━━━━━ Information ━━━━━

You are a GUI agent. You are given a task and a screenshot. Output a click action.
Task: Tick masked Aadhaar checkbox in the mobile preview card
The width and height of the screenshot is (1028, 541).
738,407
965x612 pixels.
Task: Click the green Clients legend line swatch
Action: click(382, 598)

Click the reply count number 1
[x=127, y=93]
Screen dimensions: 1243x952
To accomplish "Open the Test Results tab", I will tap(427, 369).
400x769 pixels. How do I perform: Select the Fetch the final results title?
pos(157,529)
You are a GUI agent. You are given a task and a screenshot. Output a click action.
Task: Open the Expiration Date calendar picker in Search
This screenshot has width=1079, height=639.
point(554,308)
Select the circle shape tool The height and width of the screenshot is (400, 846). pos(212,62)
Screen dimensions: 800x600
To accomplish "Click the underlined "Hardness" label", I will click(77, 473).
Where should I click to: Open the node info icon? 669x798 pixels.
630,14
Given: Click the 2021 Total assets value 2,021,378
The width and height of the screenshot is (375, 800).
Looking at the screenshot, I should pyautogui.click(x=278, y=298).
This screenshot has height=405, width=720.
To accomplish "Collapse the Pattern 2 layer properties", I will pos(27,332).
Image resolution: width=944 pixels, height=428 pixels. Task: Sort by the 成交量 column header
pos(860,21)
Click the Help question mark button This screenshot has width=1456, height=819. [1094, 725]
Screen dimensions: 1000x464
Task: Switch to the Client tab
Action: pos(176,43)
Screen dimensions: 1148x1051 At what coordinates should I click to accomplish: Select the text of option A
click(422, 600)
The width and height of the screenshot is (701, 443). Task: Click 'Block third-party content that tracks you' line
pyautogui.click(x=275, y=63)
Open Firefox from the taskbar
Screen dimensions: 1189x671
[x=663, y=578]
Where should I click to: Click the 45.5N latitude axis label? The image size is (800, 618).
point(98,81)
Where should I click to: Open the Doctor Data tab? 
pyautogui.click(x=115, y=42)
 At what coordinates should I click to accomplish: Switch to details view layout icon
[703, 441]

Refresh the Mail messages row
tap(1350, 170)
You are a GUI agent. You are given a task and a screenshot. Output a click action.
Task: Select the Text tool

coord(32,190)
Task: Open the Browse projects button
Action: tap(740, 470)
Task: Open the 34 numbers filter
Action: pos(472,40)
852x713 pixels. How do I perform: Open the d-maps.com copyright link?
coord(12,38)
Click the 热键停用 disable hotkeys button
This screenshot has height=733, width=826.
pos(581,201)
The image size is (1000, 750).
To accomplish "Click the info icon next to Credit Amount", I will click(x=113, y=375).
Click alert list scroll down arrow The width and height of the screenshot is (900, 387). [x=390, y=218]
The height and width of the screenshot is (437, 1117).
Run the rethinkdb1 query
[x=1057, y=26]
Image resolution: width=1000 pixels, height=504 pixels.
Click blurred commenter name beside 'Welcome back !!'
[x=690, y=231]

━━━━━

Required action:
Go through the records above. Copy each line in which the string "will" appears.

Answer to this task:
To accomplish "Open the Test Results tab", I will tap(427, 369).
To accomplish "Click the underlined "Hardness" label", I will click(77, 473).
To accomplish "Collapse the Pattern 2 layer properties", I will pos(27,332).
To accomplish "Click the info icon next to Credit Amount", I will click(x=113, y=375).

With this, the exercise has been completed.